%%
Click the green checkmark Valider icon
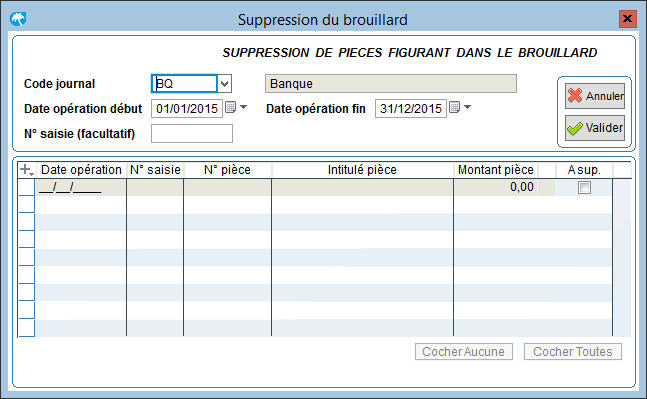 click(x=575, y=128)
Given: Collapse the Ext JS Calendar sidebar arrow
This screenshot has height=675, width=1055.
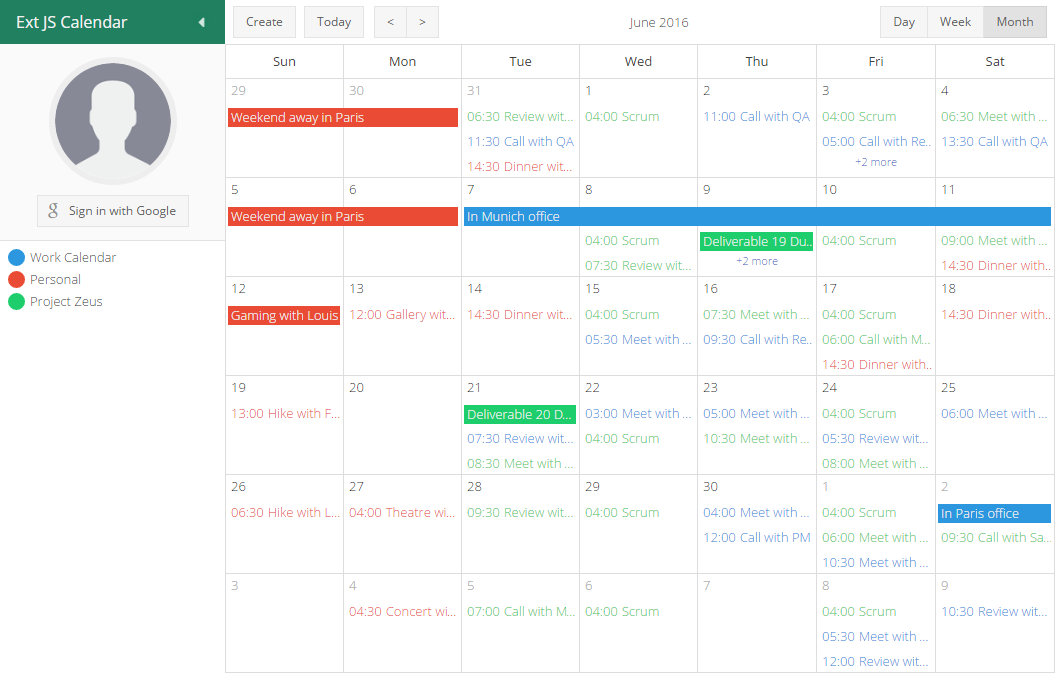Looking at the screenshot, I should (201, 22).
%%
%%
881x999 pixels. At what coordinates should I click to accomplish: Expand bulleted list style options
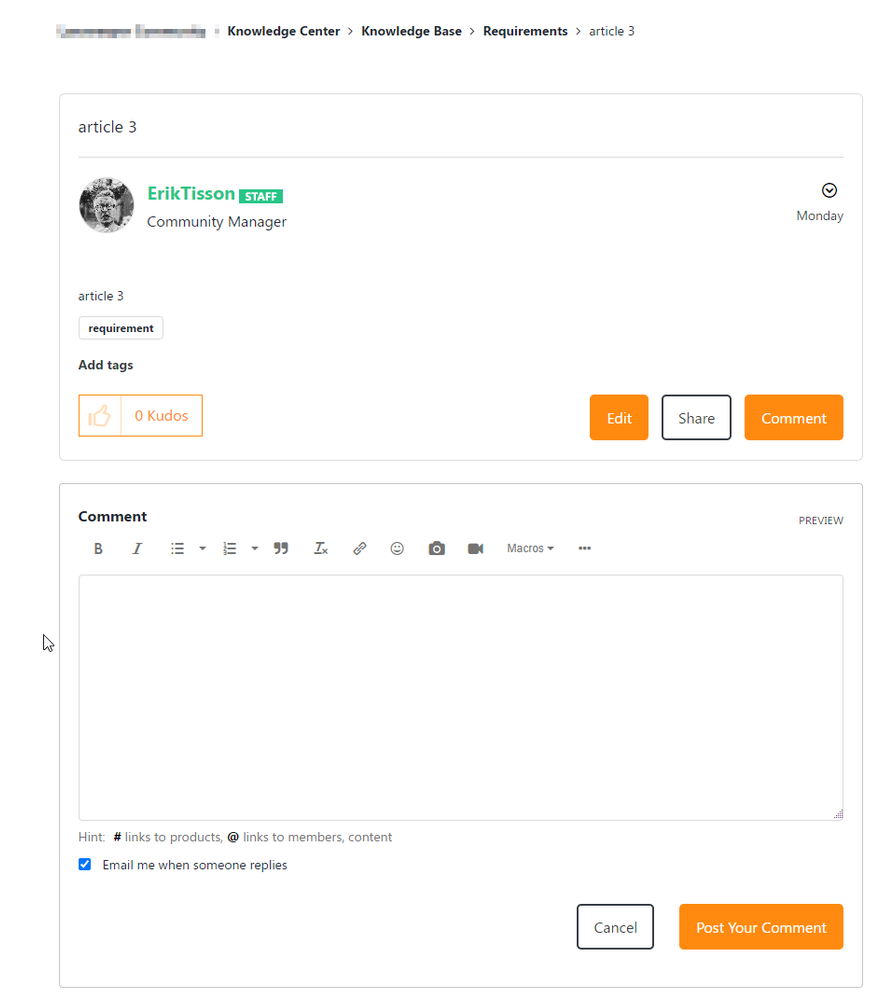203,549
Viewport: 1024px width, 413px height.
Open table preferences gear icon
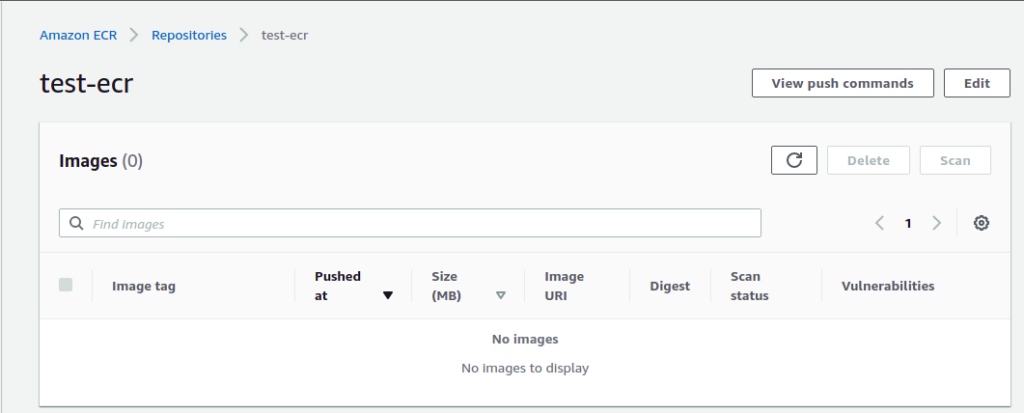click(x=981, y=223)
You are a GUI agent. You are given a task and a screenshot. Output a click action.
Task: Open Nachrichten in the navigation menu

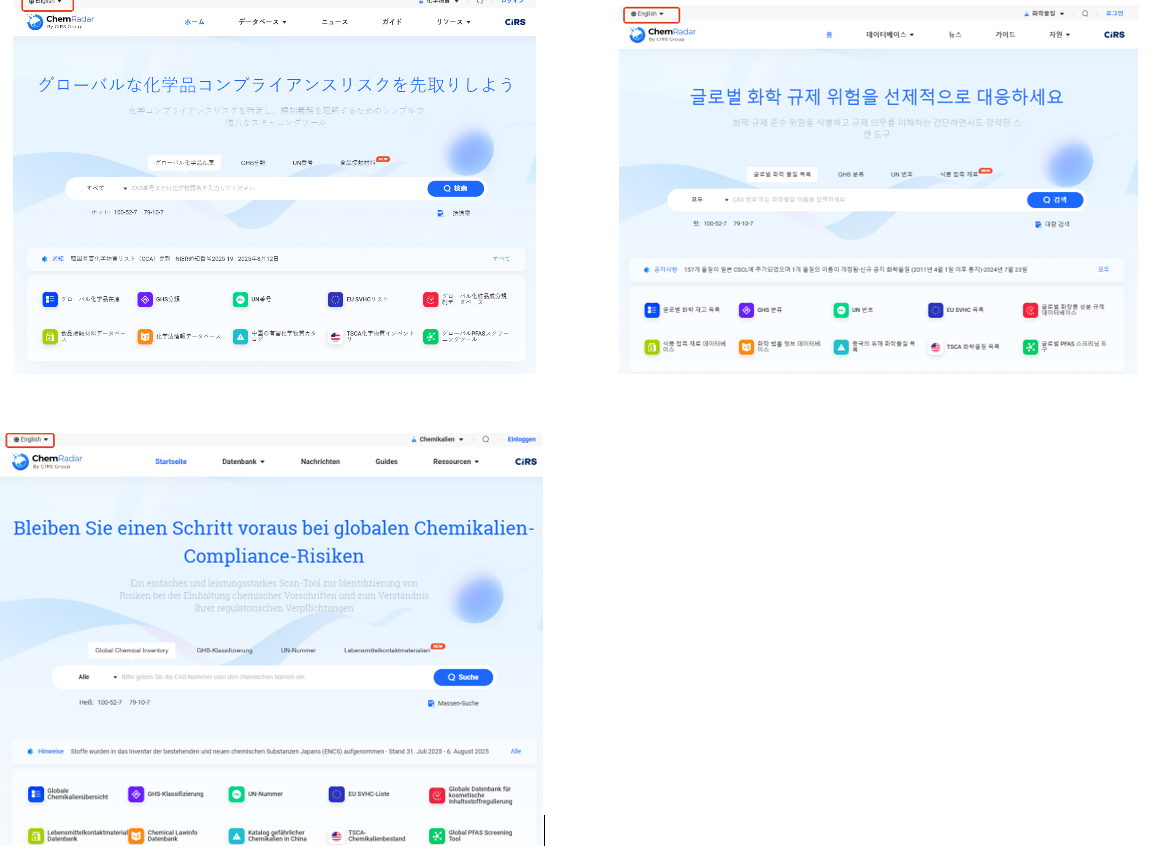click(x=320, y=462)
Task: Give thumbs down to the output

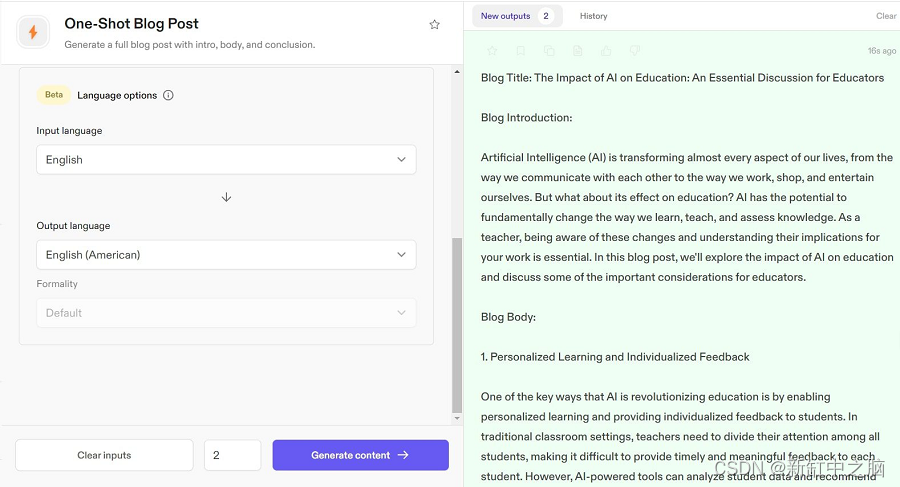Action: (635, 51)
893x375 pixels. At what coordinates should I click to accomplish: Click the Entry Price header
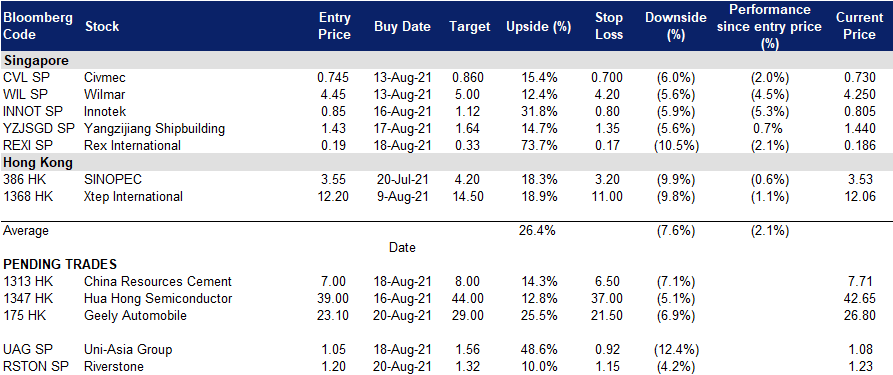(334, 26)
%%
▶ Exercise objective
Above are the records; please give again, exactly and in full, only the lines that run from the line with "881x999 pixels. At" through the line with "You are a GUI", with no pictures.

▶ Your response
881x999 pixels. At what coordinates should I click to accomplish: Expand bulleted list style options
203,549
Viewport: 1024px width, 413px height.
Open table preferences gear icon
click(x=981, y=223)
You are a GUI agent. You are given a task and a screenshot. Output a click action.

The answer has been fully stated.